The American digital asset investment giant Grayscale has suggested that pensions and endowments providers are clambering aboard the crypto gravy train – an opinion shared by an increasing number of financial industry specialists.
The firm’s new CEO Michael Sonnenshein said, per Bloomberg,
“We’ve started to see participation not just from the hedge fund segment […] but recently from other institutions, pensions and endowments. The sizes of allocations they are making are growing rapidly as well.”
Grayscale claims it has over 3% of the world’s supply of bitcoin (BTC), and Sonnenshein explained that the company’s 10 funds currently manages USD 25bn in assets, up from USD 2bn a year ago, said.

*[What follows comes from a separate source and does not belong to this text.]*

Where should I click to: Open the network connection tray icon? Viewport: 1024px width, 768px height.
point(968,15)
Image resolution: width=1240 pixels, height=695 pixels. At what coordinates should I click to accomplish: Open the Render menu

It also intends to double its 24 employees, go on a new marketing drive “introduce half a dozen new products” this year, the CEO added.
Sonnenshein’s comments come hot on the heels of a forecast last month from strategists at JPMorgan, the new Grayscale supremo’s former employees.

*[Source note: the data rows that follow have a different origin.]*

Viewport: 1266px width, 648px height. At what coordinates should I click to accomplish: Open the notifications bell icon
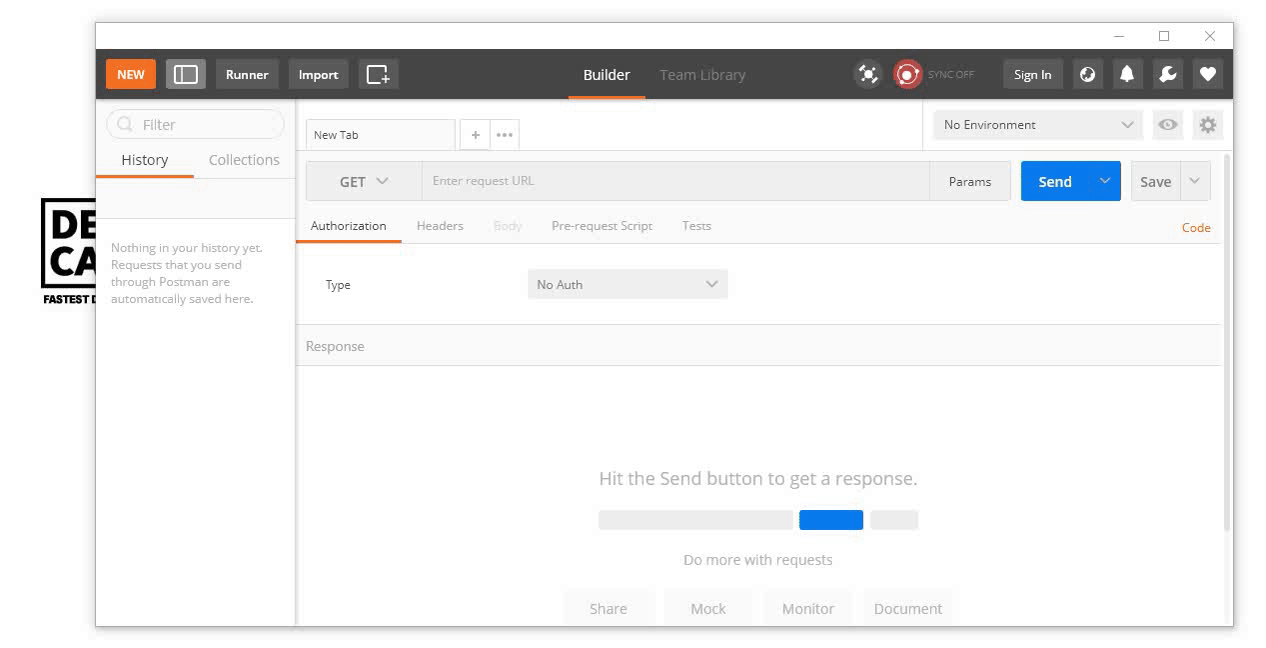click(x=1127, y=74)
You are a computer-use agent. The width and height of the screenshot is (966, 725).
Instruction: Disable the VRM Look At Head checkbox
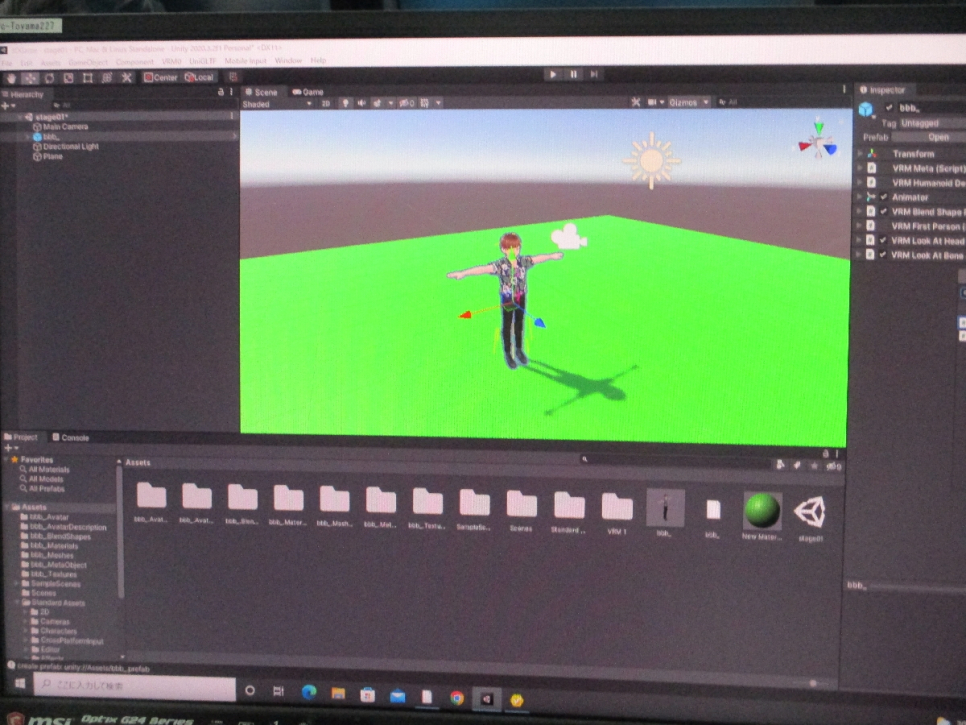(x=884, y=241)
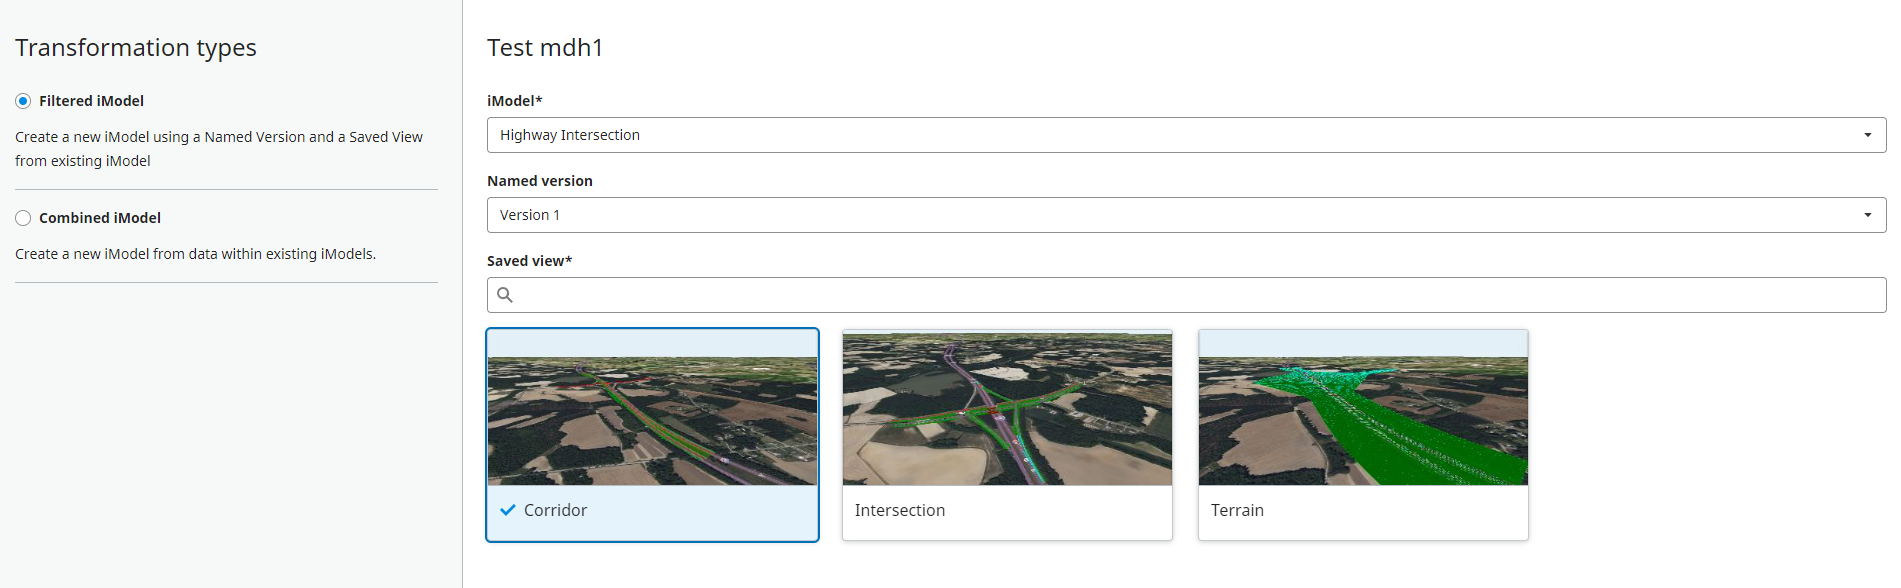
Task: Click the Corridor card label
Action: pos(555,510)
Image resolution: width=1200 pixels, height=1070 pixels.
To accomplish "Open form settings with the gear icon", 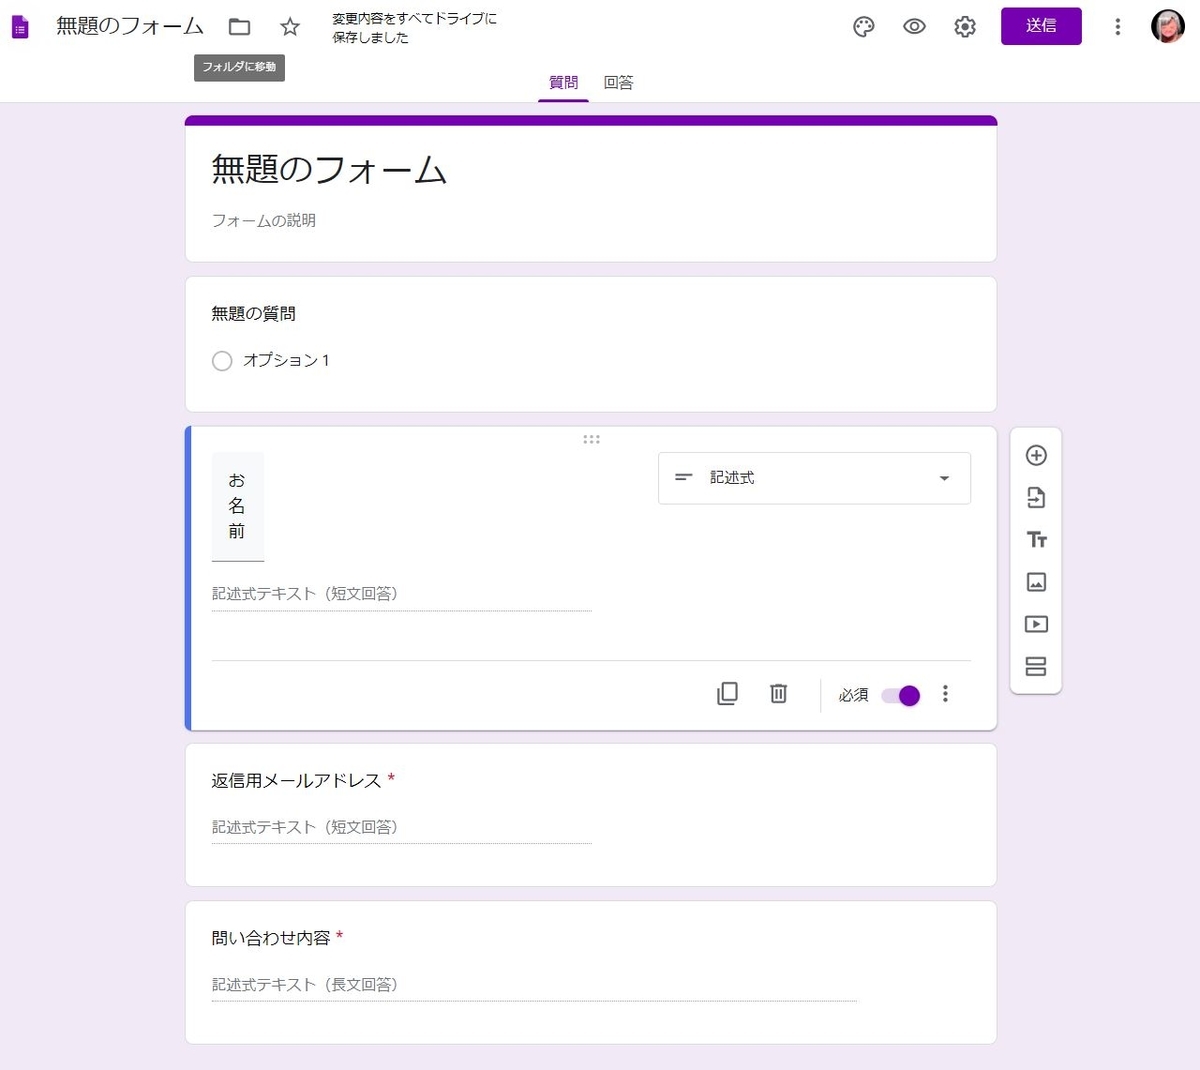I will point(964,27).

After the American firm Massachusetts Mutual Life Insurance (MassMutual) announced it was buying USD 100m worth of bitcoin to add to its general investment fund, JPMorgan experts wrote,
“One can see the potential demand that could arise over the coming years as other insurance companies and pension funds follow MassMutual’s example.”
And there is no shortage of support for these claims.
The CEO of the crypto investment fund Three Arrows Capital Su Zhu, opined enthusiastically in November 2020 that “if pensions begin divesting from the zero/negative-yielding global sovereign bond market to buy BTC, that would be a veritable deluge of capital.”
A more conservative opinion was expressed by Frank Spiteri, Chief Revenue Officer at CoinShares, however, who stated in October that pensions operators were still playing it safe.
Spiteri wrote,
“In our engagements, we see interest and participation from every investor segment, apart from pensions and sovereign wealth funds.”
But many have claimed that when it comes to pension funds and BTC investment, it is just a matter of time before managers rush to crypto.
In May last year, Nick Prince, Financial Strategy Analyst at the crypto exchange giant Coinbase, explained that “it is reasonable to expect pension funds to invest meaningfully into this asset class” before banks, insurance companies and sovereign wealth funds make their moves, although he predicted that family offices and endowments would take to crypto before pension managers.
Meanwhile, Castle Island Ventures partner Matthew Walsh has predicted that an American pension fund will publicly announce a bitcoin position before 2021 is out.
And Christopher Wood, the Global Head of Equity Strategy at the American investment bank Jefferies, has reportedly been cutting gold reserves in favor of bitcoin in his long-only global portfolio for USD-denominated pension funds.
At the time of writing (10:09 UTC), BTC trades at USD 39,527 and is up by almost 6% in a day and 35% in a week. Yesterday, it hit USD 40,000 for the first time ever.